Model data as beliefs (at a certain time) about events (at a certain time).
MIT License
34 stars 6 forks source link

Retain source lineage when multiplying deterministic uni-source BeliefsDataFrames #33

Open Flix6x opened 4 years ago

Flix6x commented 4 years ago

I'm proposing a new feature here (multiplying data from different sensors), and would like to discuss how to handle source lineage. That is, being able to track the source of a data value.

Consider the case of multiplying power data (MW units) with price data ($/MWh units) to obtain costs data ($/h units). The relevant operations for each of the columns / index levels in the BeliefsDataFrame should be:

How should we handle the source? Three options I can think of: ***

  1. Set the source to None, accepting the loss of source lineage (note we already lose one of the two belief_times)
  2. Set the source to a list of BeliefSources, introducing the concept of multi-sourced values.
  3. Create a new BeliefSource (if it doesn't exist already), which leaves open the possibility of source lineage if the new source holds information about the component sources. That is, it can later be modelled as an AggregatedBeliefSource, which subclasses BeliefSource, which also introduces the concept of multi-sourced values.

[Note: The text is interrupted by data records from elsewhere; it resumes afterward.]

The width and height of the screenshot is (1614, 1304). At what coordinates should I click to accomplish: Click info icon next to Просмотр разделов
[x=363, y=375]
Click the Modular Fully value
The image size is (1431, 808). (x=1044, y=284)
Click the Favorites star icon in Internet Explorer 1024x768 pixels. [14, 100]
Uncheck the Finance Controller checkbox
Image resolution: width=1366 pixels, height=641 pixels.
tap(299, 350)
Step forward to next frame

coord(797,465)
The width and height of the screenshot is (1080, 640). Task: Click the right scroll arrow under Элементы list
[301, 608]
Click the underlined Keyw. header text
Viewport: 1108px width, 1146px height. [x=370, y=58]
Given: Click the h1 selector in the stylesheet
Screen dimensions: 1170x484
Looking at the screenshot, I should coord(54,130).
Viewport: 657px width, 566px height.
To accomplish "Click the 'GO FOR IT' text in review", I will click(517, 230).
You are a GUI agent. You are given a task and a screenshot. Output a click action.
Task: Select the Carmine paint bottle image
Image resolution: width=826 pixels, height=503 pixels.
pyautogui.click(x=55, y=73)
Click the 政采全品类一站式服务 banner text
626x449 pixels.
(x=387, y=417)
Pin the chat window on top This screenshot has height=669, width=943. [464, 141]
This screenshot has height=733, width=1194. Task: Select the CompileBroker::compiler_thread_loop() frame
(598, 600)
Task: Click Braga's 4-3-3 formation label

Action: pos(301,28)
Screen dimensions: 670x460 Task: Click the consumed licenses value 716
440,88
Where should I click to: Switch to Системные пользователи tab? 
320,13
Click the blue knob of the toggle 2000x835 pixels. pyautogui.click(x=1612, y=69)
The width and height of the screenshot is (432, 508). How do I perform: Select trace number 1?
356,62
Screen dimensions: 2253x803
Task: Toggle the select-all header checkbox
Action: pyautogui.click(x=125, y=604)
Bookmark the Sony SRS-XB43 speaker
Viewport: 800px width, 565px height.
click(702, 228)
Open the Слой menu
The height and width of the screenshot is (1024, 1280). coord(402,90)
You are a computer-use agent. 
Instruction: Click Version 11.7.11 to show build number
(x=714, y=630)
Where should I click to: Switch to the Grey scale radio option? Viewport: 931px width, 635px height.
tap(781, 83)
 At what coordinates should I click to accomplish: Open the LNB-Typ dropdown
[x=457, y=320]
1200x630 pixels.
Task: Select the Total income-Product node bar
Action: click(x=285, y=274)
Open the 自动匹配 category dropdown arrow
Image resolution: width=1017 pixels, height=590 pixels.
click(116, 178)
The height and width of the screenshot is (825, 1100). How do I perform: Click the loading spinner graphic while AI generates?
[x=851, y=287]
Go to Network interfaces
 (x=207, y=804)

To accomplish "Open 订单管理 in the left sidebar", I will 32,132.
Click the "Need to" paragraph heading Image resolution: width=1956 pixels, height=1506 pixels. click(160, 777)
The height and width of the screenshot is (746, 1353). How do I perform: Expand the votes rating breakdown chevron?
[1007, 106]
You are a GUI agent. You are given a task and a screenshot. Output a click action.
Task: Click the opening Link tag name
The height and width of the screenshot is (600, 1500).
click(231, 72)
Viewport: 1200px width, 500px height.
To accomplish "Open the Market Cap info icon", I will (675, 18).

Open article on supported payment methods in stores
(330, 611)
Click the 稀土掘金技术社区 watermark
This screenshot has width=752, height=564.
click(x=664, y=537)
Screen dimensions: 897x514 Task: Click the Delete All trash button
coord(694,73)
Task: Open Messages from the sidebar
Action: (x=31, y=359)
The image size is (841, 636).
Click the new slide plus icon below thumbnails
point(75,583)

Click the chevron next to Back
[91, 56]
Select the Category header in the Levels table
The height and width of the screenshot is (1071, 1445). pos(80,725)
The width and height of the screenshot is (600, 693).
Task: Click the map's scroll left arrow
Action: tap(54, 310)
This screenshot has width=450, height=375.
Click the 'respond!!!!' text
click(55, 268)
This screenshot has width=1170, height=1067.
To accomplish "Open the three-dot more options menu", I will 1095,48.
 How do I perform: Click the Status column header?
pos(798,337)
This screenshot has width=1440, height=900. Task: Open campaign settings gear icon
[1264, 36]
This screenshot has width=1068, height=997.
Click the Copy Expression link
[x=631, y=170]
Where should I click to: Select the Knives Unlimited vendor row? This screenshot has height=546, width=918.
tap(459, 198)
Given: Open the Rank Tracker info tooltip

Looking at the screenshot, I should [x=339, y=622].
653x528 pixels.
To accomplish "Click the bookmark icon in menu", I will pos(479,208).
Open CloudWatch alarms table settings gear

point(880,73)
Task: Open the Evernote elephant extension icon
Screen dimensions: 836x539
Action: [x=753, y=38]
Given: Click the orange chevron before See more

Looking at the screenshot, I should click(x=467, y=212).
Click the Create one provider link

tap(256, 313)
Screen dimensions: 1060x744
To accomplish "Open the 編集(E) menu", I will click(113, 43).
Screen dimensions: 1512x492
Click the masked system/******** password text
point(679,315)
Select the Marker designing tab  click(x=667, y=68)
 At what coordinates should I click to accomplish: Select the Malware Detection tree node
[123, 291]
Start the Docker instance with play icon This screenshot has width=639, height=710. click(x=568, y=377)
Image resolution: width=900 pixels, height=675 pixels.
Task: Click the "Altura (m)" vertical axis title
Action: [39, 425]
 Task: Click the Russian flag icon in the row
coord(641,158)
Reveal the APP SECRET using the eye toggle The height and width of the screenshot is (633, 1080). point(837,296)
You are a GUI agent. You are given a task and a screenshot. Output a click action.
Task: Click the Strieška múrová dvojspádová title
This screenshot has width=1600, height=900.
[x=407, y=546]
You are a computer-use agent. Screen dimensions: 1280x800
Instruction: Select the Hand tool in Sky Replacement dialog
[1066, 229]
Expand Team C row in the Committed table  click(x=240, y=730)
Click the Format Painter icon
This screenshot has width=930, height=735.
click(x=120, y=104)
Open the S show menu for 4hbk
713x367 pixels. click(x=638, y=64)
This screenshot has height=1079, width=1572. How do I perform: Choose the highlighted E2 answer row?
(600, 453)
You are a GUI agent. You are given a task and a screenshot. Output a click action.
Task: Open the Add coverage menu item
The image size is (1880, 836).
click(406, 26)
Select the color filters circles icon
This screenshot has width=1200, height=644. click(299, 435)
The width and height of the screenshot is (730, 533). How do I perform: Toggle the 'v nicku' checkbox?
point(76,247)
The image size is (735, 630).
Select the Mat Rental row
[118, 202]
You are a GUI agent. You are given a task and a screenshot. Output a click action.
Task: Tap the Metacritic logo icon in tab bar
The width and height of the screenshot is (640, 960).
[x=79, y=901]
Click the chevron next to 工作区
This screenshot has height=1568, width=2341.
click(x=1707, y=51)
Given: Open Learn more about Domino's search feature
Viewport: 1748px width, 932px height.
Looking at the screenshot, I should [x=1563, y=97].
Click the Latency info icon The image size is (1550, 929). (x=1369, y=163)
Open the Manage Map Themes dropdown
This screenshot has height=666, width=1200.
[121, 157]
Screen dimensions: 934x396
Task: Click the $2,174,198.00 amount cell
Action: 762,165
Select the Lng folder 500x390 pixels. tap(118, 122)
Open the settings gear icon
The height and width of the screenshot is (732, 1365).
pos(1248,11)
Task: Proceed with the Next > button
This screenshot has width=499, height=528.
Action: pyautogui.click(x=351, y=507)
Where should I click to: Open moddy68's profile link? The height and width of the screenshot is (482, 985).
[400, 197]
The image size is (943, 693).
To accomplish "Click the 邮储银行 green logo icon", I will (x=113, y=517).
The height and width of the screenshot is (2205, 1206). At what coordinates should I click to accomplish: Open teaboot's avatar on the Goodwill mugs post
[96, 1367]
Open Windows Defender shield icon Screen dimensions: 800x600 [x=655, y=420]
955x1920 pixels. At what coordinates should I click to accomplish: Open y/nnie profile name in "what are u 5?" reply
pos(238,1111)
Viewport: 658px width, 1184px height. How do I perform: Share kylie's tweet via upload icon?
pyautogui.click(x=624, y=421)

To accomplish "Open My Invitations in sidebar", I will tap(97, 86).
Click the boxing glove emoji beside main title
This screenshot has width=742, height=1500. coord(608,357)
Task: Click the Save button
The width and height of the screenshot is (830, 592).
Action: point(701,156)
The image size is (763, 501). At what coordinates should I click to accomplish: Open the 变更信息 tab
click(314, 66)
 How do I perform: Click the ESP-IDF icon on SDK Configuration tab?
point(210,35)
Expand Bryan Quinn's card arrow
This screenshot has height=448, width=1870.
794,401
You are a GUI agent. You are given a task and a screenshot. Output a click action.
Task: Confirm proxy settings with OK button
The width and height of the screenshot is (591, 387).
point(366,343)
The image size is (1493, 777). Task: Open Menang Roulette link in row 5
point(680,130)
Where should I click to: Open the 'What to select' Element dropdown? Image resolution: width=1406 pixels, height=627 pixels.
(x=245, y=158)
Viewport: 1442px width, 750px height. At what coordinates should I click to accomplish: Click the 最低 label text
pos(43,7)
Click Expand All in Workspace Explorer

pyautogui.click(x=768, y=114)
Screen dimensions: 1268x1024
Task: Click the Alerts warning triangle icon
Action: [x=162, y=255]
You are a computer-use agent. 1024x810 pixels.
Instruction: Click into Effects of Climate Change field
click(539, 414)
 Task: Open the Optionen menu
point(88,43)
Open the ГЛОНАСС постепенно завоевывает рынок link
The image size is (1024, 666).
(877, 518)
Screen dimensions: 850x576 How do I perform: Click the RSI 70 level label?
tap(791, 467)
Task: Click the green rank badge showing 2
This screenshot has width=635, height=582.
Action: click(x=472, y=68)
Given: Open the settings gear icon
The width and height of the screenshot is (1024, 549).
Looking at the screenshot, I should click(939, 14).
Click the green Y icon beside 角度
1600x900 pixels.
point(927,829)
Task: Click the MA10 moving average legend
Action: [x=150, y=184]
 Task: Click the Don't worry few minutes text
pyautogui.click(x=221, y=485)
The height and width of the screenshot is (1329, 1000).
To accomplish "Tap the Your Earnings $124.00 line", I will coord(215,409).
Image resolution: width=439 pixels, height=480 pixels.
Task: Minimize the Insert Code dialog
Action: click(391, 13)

* In case one of the frames uses event_start and the other uses event_end, respect the index perspective of the first frame. ** In case one of the frames uses belief_time and the other uses belief_horizon, respect the index perspective of the first frame. *** There is an analogy here to the issue of how we would handle the sensor attribute of the resulting BeliefsDataFrame: 1. None, 2. a list of Sensors or 3. a new AggregatedSensor.

nhoening commented 4 years ago

I'd say we should consider how this multiplication feature will be used most of the time. Is the result going to be persisted or is the result used temporarily? In the former case, a source might be interesting to have, not in the latter. But even in the former case, it's easy to add a source after multiplication.

I believe in our current usage, we are doing the latter. We might use the former for performance reasons (caching multiplications), but we're not exactly sure yet.

I find the idea of multi-source values interesting, but I would separate them from this feature for now. I would make a comment about the information being lost (also the belief_horizon bit).

Flix6x commented 4 years ago

Separating this issue from the multiplication feature doesn't necessarily make things easier.

If we set the resulting source to None, then the resulting frame will not be a valid BeliefsDataFrame anymore (several properties of our subclass would fail), so the result would have to be a pandas DataFrame. That also means we lose the slicing and plotting methods of our subclass.